Wie will der OGBL vorgehen, um dieses Aktionsprogramm durchzusetzen?

Inzwischen hatten wir er­ste Gespräche mit der Handelskonföderation CLC, mit der wir einzelne unserer Vorschläge diskutierten. Auch stellten wir Arbeitsminister Kersch unsere sechs Forderungen vor, der großes Interesse zeigte und uns zum Beispiel versicherte, dass er die Gewerbeinspektion einschalten wolle, um zu erreichen, dass das Gesetz im Bereich der Teilzeitbeschäftigung beachtet wird, so dass verhindert werden kann, dass Teilzeitbeschäftigte über ultra-flexible Arbeitszeiten überausgebeutet werden. Auch mit Mittelstandsminister Lex Delles werden wir zusammenkommen, um ihm unsere Vorschläge zu erläutern.

2021 wollen wir einerseits mit der Handelskonföderation CLC ernsthafte Verhandlungen führen und andererseits uns dafür einsetzen, dass es zu einem »Zukunftsdësch Commerce« zwischen den zuständigen Ministerien, dem Patronat und den Gewerkschaften kommt, um auszuloten, welche Initiativen ergriffen werden können, um den Handel zu stärken.

Vor allem wollen wir allerdings in den Betrieben mobilisieren, um die Rechte der Beschäftigten durchzusetzen, und bessere Arbeits- und Lohnbedingungen durchzusetzen.

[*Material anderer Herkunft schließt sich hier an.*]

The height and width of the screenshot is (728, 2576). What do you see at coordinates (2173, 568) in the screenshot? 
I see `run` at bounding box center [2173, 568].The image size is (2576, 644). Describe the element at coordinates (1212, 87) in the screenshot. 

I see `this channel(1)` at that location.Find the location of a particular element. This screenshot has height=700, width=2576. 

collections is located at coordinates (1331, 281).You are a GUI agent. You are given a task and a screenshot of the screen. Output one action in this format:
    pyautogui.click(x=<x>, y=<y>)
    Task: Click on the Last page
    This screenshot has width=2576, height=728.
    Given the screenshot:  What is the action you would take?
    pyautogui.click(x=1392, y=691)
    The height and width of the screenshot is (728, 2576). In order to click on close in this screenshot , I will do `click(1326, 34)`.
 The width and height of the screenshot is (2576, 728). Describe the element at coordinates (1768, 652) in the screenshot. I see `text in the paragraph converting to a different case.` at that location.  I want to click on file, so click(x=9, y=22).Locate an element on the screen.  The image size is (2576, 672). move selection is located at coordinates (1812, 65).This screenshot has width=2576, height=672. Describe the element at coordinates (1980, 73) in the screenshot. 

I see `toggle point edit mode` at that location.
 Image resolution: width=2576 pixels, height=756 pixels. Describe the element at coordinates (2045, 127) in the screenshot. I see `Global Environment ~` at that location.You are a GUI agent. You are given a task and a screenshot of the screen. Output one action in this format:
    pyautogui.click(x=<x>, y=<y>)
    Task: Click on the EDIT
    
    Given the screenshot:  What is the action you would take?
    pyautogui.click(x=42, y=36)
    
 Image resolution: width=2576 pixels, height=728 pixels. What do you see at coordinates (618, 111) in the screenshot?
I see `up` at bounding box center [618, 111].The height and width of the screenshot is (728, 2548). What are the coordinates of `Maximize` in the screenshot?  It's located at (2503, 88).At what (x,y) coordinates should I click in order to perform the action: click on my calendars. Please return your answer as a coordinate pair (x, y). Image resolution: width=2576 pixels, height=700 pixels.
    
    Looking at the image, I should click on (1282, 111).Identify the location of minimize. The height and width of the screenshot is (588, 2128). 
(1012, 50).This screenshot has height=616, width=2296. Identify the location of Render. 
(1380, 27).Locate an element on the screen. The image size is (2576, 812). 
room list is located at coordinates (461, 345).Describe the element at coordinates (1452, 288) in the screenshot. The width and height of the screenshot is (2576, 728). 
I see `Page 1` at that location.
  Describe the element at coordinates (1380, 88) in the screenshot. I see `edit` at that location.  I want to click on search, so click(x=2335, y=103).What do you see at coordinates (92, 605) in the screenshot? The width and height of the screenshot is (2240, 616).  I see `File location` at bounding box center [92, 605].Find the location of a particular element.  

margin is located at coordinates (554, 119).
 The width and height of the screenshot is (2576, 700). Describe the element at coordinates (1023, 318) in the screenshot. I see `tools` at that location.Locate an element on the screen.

Uns schwebt vor, zeitgleich in einer ganzen Reihe von Betrieben Kollektivvertragsverhandlungen aufzunehmen und die Beschäftigten aufzurufen, sich, zusammen mit dem OGBL, solidarisch für ihre eigenen Interessen einzusetzen und sich, sofern das noch nicht der Fall ist, in der Gewerkschaft zu engagieren.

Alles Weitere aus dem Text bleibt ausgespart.